SELECTED PASSAGE →
---------------

I once read somewhere that Van Gogh used to swallow yellow paint because he thought it would bring him happiness. He thought that swallowing something the color of the bright, shining sun would him feel brighter, his disposition shining.
But it poisoned him, the toxins flowing through his blood. But did it actually make him happy, was it worth it? I like to think it did because why do it again and again if there is no reward, nothing positive to hold on to?
People say he was crazy, that it was a dumb idea. That the yellow paint was bad for him, destroying him from the inside, nothing else. That there was no way happiness could come from something so toxic.
A few months ago, my brother broke up with his girlfriend of so many years that we all lost count. He was a shell, a memory of himself. That night he drank, booze coating his throat with its burn. And his smile became a little brighter for a while, he smiled and laughed and danced as if he had no care in the world. The next morning, he told me he felt like death.
My roommate came to me last week, crying about how she suspects that her boyfriend is having an affair with his ex. Tears were streaming down her face and the pain in her eyes was unbearable; I had to look away. But when I came out of my room yesterday, I saw them cuddling on the couch, her face full of love for the man holding her, her laughter light and easy. I rarely see her laugh like that; so carefree and happy.
I keep sleeping with a guy who won’t respond to my messages more than half the time. The silence pierces my heart every time and it makes me curse his name and promise my friends that this is it, I am done. But when he ends up in my bed just days later, when his fingers trace my skin feather light and it feels like every touch is lighting me on fire, I know I’ll do it all over again.
So you see, I think Van Gogh was on to something. Sometimes the things that are most toxic can make us feel our brightest, give us the happiness everyone craves. We all have our yellow paint.

---------------

SUPPLIED RECORDS →
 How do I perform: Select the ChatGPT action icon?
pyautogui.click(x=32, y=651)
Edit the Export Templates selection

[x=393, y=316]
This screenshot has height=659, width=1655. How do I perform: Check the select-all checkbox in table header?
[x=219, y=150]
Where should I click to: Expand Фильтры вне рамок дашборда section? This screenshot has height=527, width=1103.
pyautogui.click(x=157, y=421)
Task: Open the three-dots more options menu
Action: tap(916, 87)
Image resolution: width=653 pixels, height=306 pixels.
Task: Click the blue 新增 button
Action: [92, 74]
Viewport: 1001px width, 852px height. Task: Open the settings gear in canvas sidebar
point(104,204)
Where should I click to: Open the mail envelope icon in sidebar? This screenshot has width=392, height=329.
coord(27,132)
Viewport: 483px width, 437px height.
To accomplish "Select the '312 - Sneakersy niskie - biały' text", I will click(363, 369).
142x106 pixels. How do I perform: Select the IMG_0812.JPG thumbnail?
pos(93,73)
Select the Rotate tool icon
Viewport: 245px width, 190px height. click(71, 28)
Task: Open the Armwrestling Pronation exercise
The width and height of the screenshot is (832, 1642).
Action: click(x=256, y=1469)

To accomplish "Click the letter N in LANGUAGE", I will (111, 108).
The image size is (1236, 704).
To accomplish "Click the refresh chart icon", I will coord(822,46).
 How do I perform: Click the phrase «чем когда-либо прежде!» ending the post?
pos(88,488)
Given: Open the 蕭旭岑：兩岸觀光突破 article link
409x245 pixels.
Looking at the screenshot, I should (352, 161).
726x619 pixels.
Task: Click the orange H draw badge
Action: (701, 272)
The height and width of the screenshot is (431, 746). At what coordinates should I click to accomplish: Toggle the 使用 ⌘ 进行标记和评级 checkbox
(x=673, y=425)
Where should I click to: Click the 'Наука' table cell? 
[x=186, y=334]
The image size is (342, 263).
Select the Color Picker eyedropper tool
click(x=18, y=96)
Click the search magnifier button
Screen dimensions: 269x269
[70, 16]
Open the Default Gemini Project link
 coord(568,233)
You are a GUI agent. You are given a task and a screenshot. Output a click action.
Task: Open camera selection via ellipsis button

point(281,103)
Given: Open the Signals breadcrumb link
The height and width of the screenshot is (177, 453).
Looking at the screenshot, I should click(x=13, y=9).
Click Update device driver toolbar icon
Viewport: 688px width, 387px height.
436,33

---------------

REQUIRED WORK →
Write out the Van Gogh yellow paint essay again, everything from "My roommate came" down to "carefree and happy.", swapping "roommate" for "sister".

SOLUTION TO THIS EXERCISE →
My sister came to me last week, crying about how she suspects that her boyfriend is having an affair with his ex. Tears were streaming down her face and the pain in her eyes was unbearable; I had to look away. But when I came out of my room yesterday, I saw them cuddling on the couch, her face full of love for the man holding her, her laughter light and easy. I rarely see her laugh like that; so carefree and happy.